I am not a hot weather person, nor a beach person, but the ocean compels me. We were in Jacksonville, Florida last weekend to attend a memorial service for J's Uncle Anwar, who died a few months ago at 99. It was a family reunion as well, with cousins gathering from Texas, Toronto, D.C., Indiana, Pennsylvania, New Jersey, other parts of Florida, and, of course, Montreal.
The place where Anwar and MaryAnne have always lived is the opposite of the dazzling brightness of the white beaches that stretch along Florida's Atlantic coast. Just a few miles away, their property forms a long rectangle stretching away from its frontage on the St. John's River. When you turn into the driveway from Atlantic Boulevard, which, as its name implies, runs straight from Jacksonville to the ocean, you enter a perpendicular world: palms and palmettos, small cabins in overgrown wilderness, enormous live oaks dripping with Spanish moss, the deep green punctuated only by the occasional bright gold of a kumquat or orange hanging on a low tree. We get out of the car to a deafening buzz of insects, tiny lizards scatter into the underbrush, feral cats slink behind boxes, their eyes glinting from the shadows.

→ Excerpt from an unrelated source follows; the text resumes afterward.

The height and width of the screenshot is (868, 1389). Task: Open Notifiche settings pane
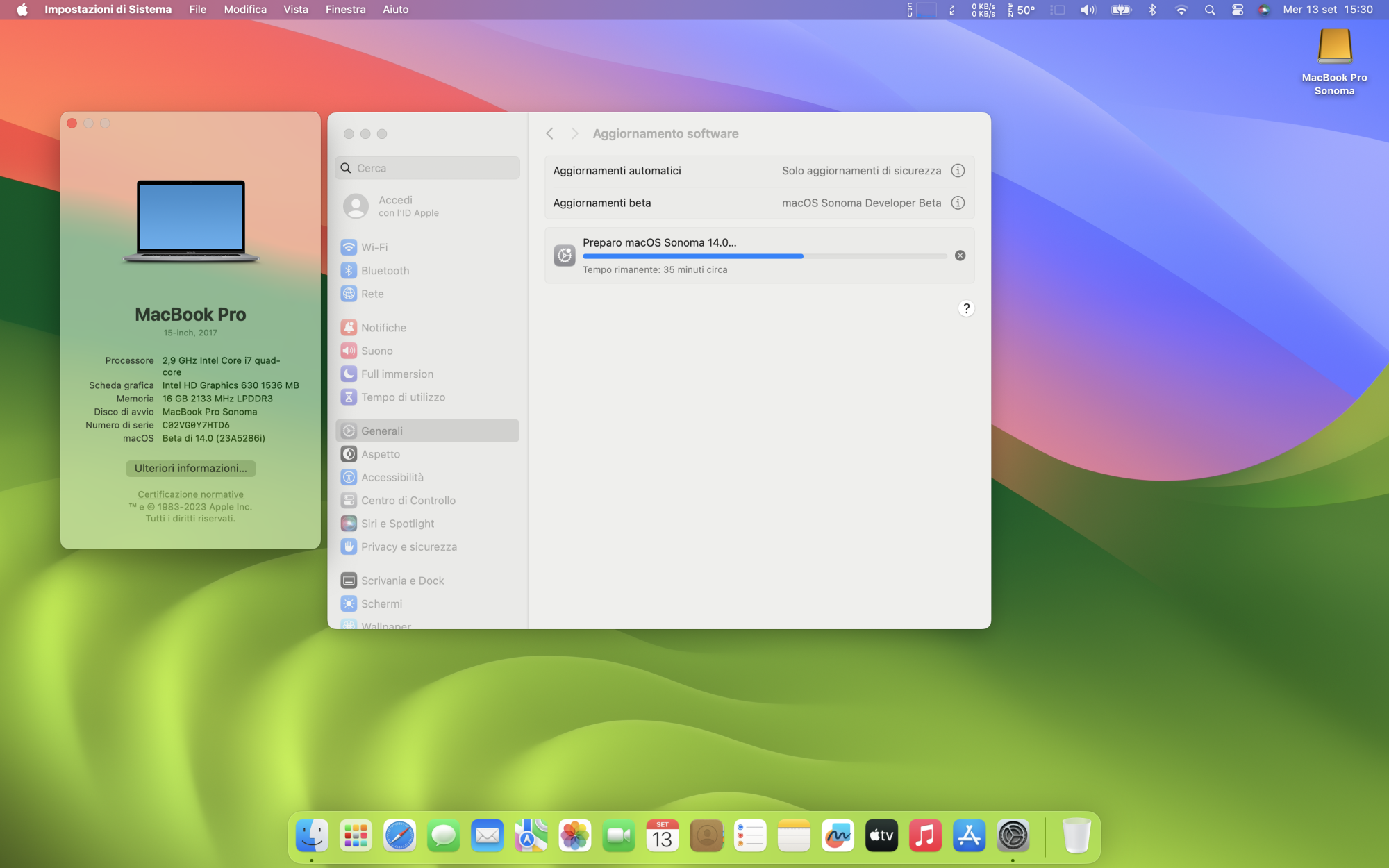383,328
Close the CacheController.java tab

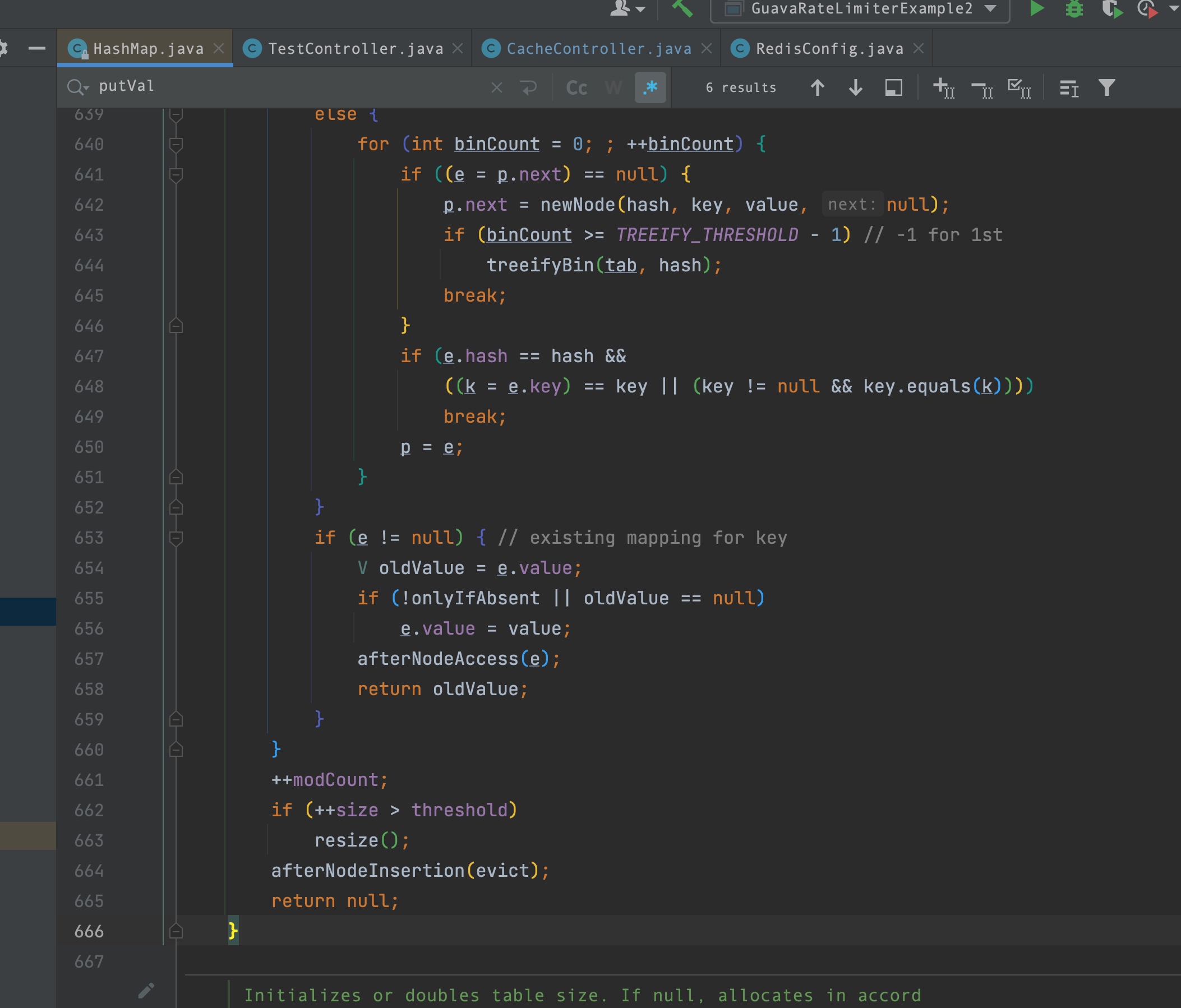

For me, Florida is never its highways, cities, and endless suburbs, but rather the blinding, bright limitlessness of the ocean, and the dark Gothic of the old deep south: frighteningly unfamiliar, fascinating, bewitching; temperamental and changeable; enigmatic and slow. I am never there long enough to understand anything, and always leave with the echoing, dismissive words of one tenant, to whom we were introduced over a papaya plant, as thirty cats sat at a distance waiting for their evening handout: "Oh: Northerners."